Source extract:
━━━

The practical takeaway is that your score matters even when approval is not in doubt. Moving from the good band to the very good band rarely changes whether you get the loan, but it very often changes what the loan costs, and on long-tenure borrowing that difference compounds into serious money, as the next section shows with exact numbers.
The Real Cost of a Lower Score: Two Worked Examples
Let us put actual numbers on the gap between score bands, using the standard amortization formula every bank uses. The rates below are illustrative, chosen only to show what a one percentage point spread does; actual rates change over time and vary by lender.
The India example. Suppose you borrow Rs 30 lakh for a home over 20 years, which is 240 monthly payments. A borrower in the strong score band is offered 8.5 percent per annum, while a borrower in a weaker band is offered 9.5 percent for the identical loan.
At 8.5 percent, the EMI works out to about Rs 26,035 per month. Over 240 months you pay roughly Rs 62.48 lakh in total, of which about Rs 32.48 lakh is interest.
At 9.5 percent, the EMI is about Rs 27,964 per month. Total payments come to roughly Rs 67.11 lakh, of which about Rs 37.11 lakh is interest.

━━━

Information supplied:
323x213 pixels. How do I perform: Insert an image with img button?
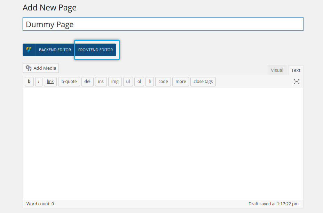pos(115,82)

━━━

What this task involves: From the credit score passage above, reproduce word for word the portion between "The India example." and "the identical loan.", inclusive.

Output for this exercise:
The India example. Suppose you borrow Rs 30 lakh for a home over 20 years, which is 240 monthly payments. A borrower in the strong score band is offered 8.5 percent per annum, while a borrower in a weaker band is offered 9.5 percent for the identical loan.